GIVEN INSTRUCTION:
Copy the data below line for line, without changing anything, and omit the pictures from your copy.

RECORDS SUPPLIED:
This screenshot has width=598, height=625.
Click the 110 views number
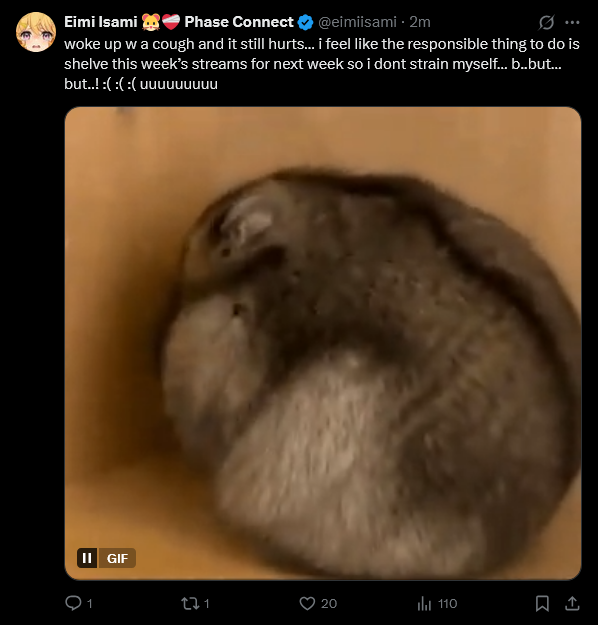(447, 603)

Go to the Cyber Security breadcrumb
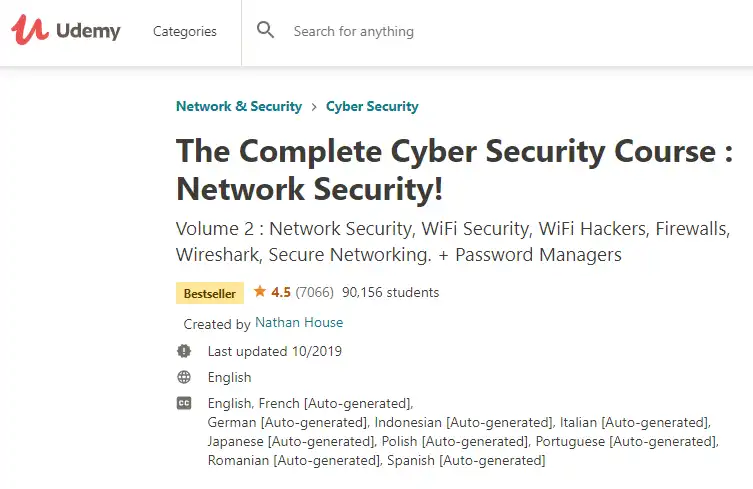point(372,106)
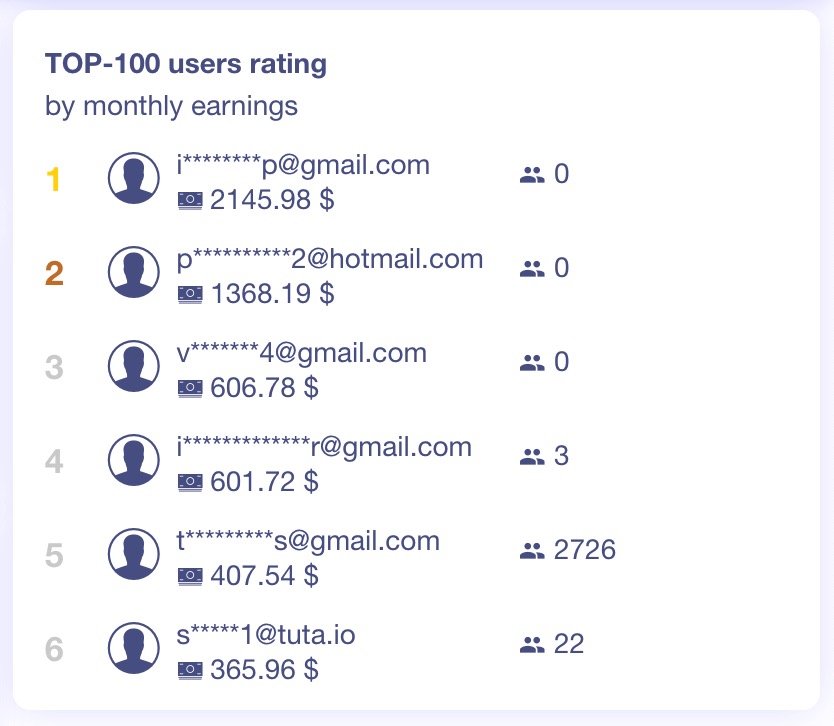This screenshot has height=726, width=834.
Task: Select the s*****1@tuta.io user
Action: tap(266, 635)
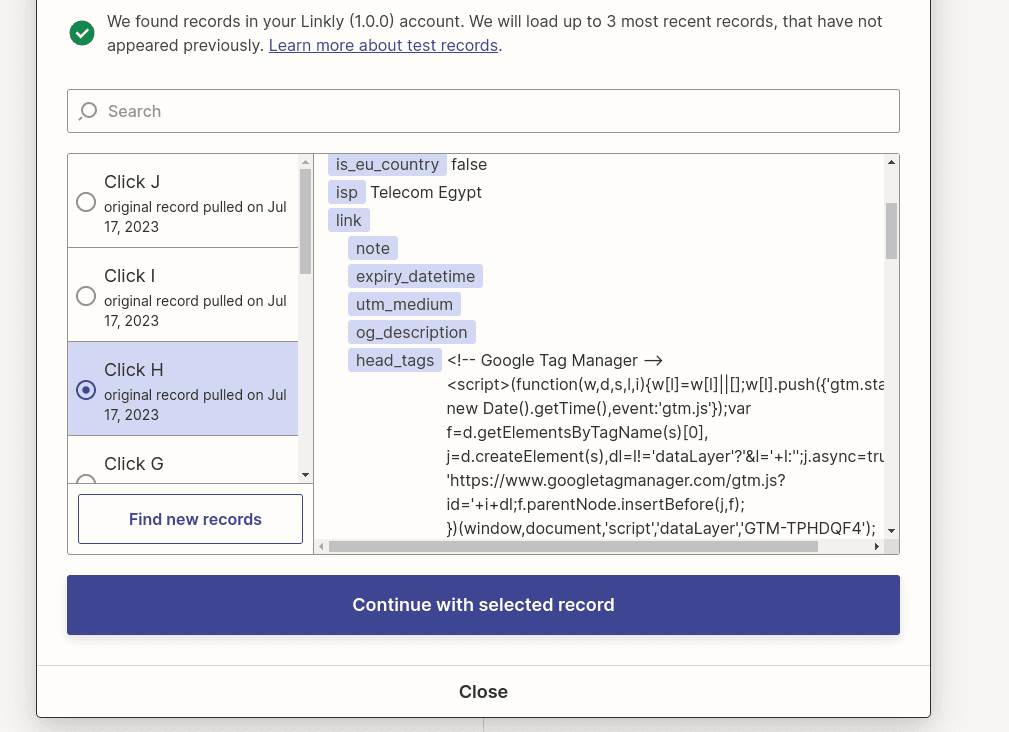The width and height of the screenshot is (1009, 732).
Task: Select the Click I radio button
Action: pos(86,296)
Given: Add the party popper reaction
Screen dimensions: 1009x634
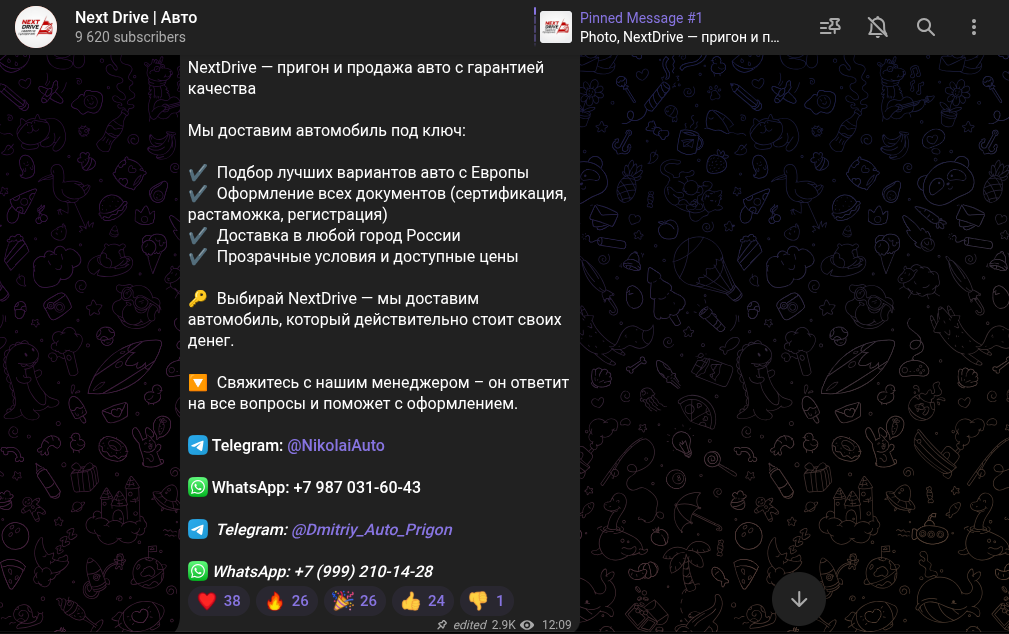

OUTPUT FOR THIS EXERCISE:
This screenshot has width=598, height=625.
Click the 110 views number
(447, 603)

Go to the Cyber Security breadcrumb
point(372,106)
This screenshot has height=726, width=834.
Task: Select the s*****1@tuta.io user
Action: tap(266, 635)
The width and height of the screenshot is (1009, 732).
Task: Select the Click I radio button
Action: pos(86,296)
Given: Add the party popper reaction
Screen dimensions: 1009x634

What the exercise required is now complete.